Jun 04, 2018 12:55 AM

China Warns U.S. About Imposing Tariffs as Latest Talks Conclude

Chinese Vice Premier Liu He (right) chats with U.S. Commerce Secretary Wilbur Ross during a photograph session after their meeting at the Diaoyutai State Guesthouse in Beijing on June 3. Photo: VCG
Chinese Vice Premier Liu He (right) chats with U.S. Commerce Secretary Wilbur Ross during a photograph session after their meeting at the Diaoyutai State Guesthouse in Beijing on June 3. Photo: VCG

China warned the United States that imposing tariffs and other trade barriers would jeopardize any progress the two sides have made to date to ease their trade tensions, Beijing said in a short statement on Sunday.

Delegations from China and the U.S., led by Chinese Vice Premier Liu He and U.S. Commerce Secretary Wilbur Ross, held another round of trade talk in Beijing on Saturday and Sunday, following two rounds of earlier negotiations in Beijing and Washington, the official Xinhua News Agency reported.

No announcement of any deal has been made regarding the latest round of talk, but a short statement issued by the Chinese government said talks over the weekend have made “positive and concrete” progress

“To implement the consensus reached in Washington, the two sides have had good communication in various areas such as agriculture and energy, and have made positive and concrete progress while relevant details are yet to be confirmed by both sides,” the statement said.

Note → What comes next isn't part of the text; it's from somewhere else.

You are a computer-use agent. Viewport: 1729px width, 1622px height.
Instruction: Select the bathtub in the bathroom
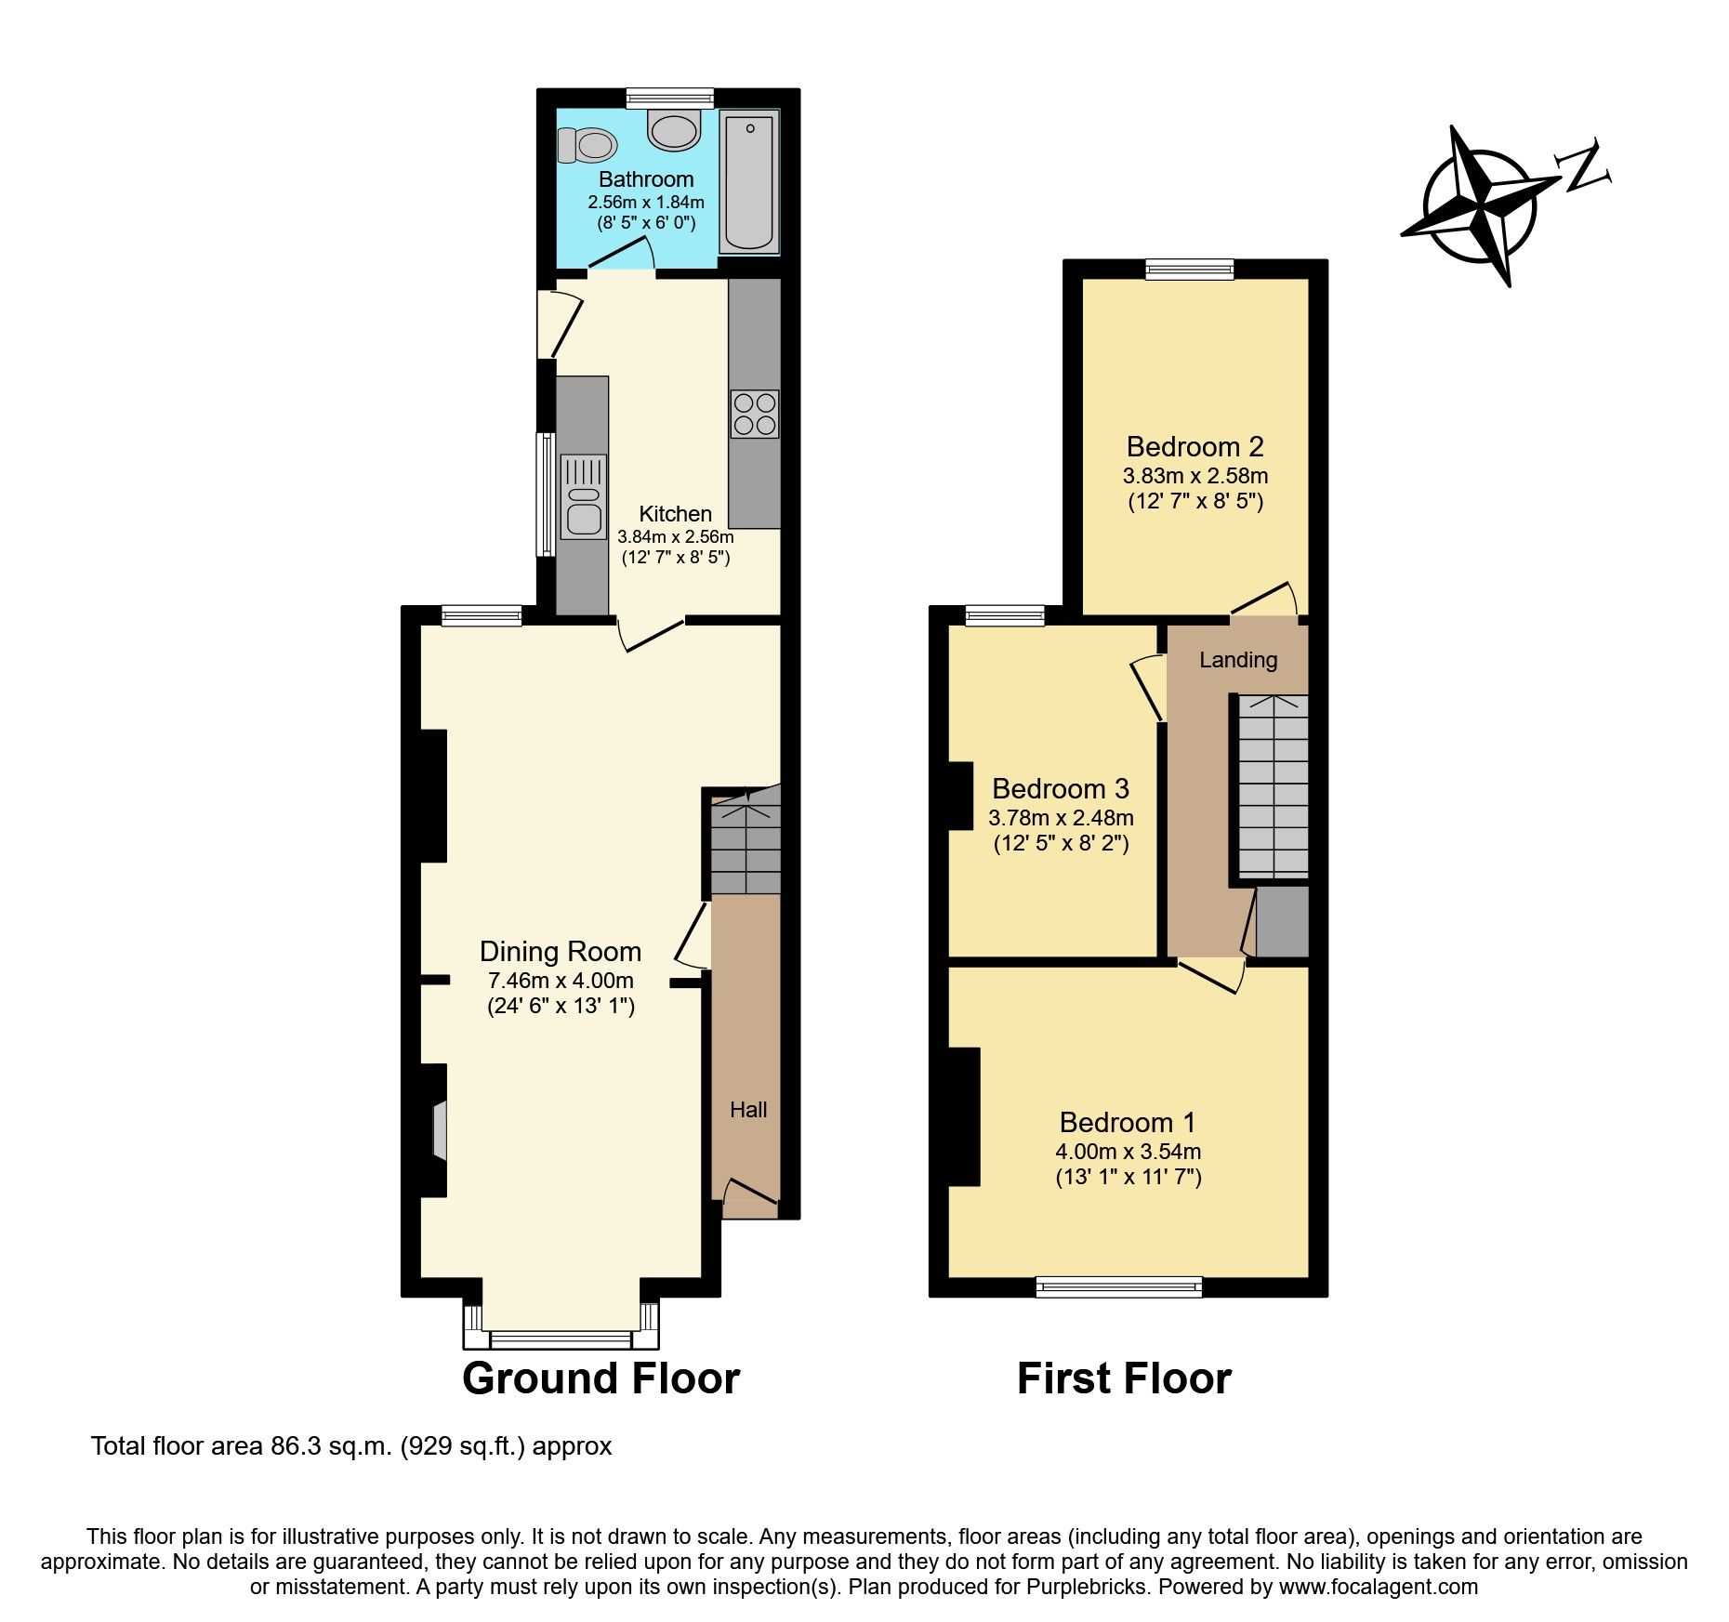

A person with knowledge of the matter told Caixin that the latest talks were held based on the agreements that the two sides made in Washington last month. Although there have been twists and turns since then, China’s viewpoint and strategy have been unchanged during the negotiations, the source said.

China and the U.S. issued a joint statement in late May after a second round of trade talks, during which China agreed to “substantially” reduce its large trade surplus with the U.S., particularly by importing more American agricultural and energy goods. But the easing of tensions was jolted by U.S. President Donald Trump’s vow before the weekend talks to revive threatened tariffs on $50 billion worth of imports from China. 

China has been slashing tariffs on automobiles and other consumer goods in the past few weeks, and making it easier for foreign financial-services companies to access Chinese markets.

China’s attitude had been consistent and it is willing to increase imports from all countries, including the U.S., to meet the Chinese people’s ever-growing needs for a better life and the requirements of high-quality economic development, the statement said.

“Reform and opening-up as well as expanding domestic demand are China’s national strategies. Our set pace will not change,” the statement said.

But in a rare straightforward warning at the end of the statement, it said, “If the U.S. introduces trade measures, including an increase of tariffs, all the economic and trade outcomes negotiated by the two parties will not take effect.”

The statement intends to alert the U.S. government — which is divided on its attitude toward China — about the bottom line on future trade negotiations, analysts said. This indicates that China will keep its own pace to pursue easing the trade-war threat through negotiations while safeguarding its interests, they said.

Agreements between China and the U.S. should be based on the premise that both sides will move in the same direction and not wage a trade war, the statement said.

Routine procedures call for the U.S. delegation to report to Trump about the latest talk after returning. Details regarding the negotiations will be confirmed.